» **ESTRATTO DELLA PAGINA**:
%%

Salvo Torre è professore associato di Geografia presso l'Università degli…
Pubblichiamo un estratto dal libro di Salvo Torre Contro la Frammentazione. Movimenti sociali e spazio della politica (2018).
“L’enorme numero di conflitti ecologici, il primo movimento globale di opposizione ai modelli patriarcali, l’insieme delle proposte di costruzione di nuovi modelli ecologici di comunità sono forse il segno più evidente della nostra fase storica e ne rappresentano il limite tangibile, uno dei luoghi in cui si sta esaurendo il modello della società moderna, così come i principi dell’economia capitalistica”.
Da diversi anni ormai i movimenti sociali che sono emersi in tutto il pianeta hanno dimostrato di poter rappresentare una grande novità politica e di possedere la capacità di agire in modo determinante in grandi contesti di trasformazione. Il mio ragionamento parte dal presupposto che nella fase storica attuale si stia realizzando una transizione di lungo periodo determinata dalla crisi irreversibile del sistema economico globale e dall’apertura di prospettive inedite per l’organizzazione della vita sul pianeta. Si tratta di un assunto, condiviso da molti, che deriva dal grande dibattito che da qualche decennio considera l’insieme di ciò che sta avvenendo come un complesso tracollo che segna la fine della modernità e di quel sistema economico che ha determinato una radicale trasformazione della biosfera e della storia delle società umane.

%%

» **COMPITO BREVE**: Per favore, riscrivi il brano sui movimenti sociali da "Da diversi anni" fino a "delle società umane." incluso, sostituendo "transizione" con "trasformazione".

» **MATERIALE**:

%%

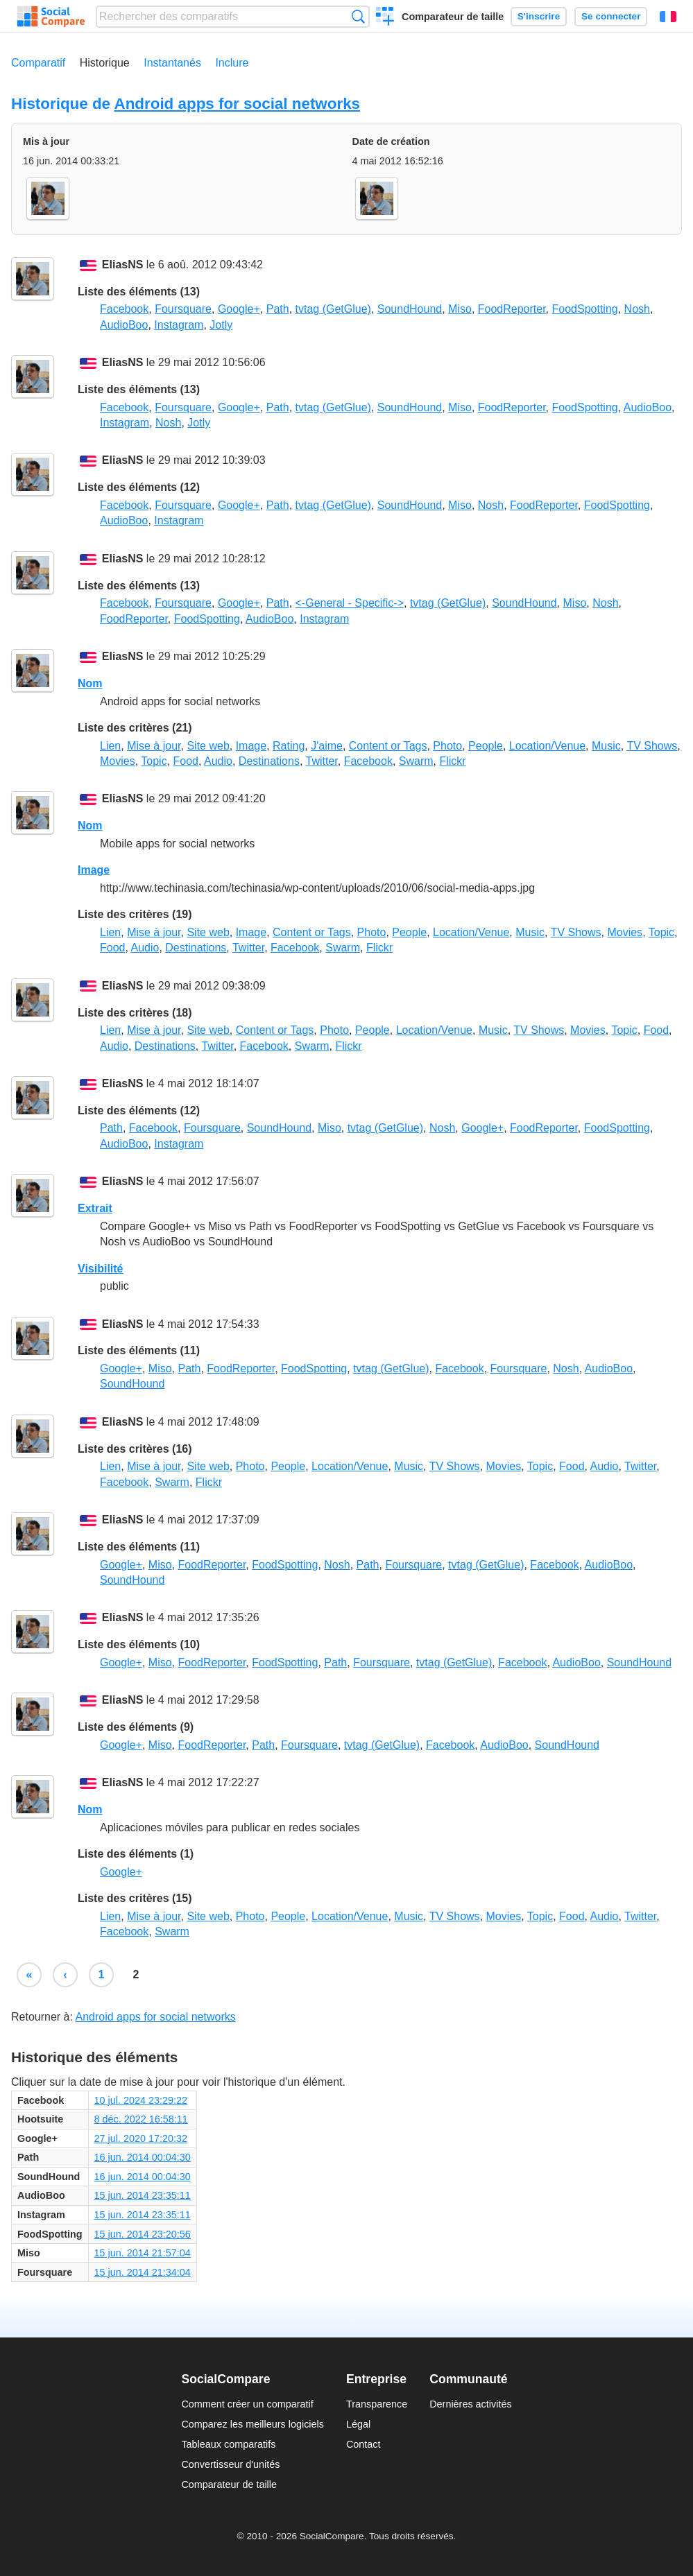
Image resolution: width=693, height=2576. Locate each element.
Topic (153, 761)
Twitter (322, 761)
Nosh (637, 309)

%%

» **RISPOSTA**:
Da diversi anni ormai i movimenti sociali che sono emersi in tutto il pianeta hanno dimostrato di poter rappresentare una grande novità politica e di possedere la capacità di agire in modo determinante in grandi contesti di trasformazione. Il mio ragionamento parte dal presupposto che nella fase storica attuale si stia realizzando una trasformazione di lungo periodo determinata dalla crisi irreversibile del sistema economico globale e dall’apertura di prospettive inedite per l’organizzazione della vita sul pianeta. Si tratta di un assunto, condiviso da molti, che deriva dal grande dibattito che da qualche decennio considera l’insieme di ciò che sta avvenendo come un complesso tracollo che segna la fine della modernità e di quel sistema economico che ha determinato una radicale trasformazione della biosfera e della storia delle società umane.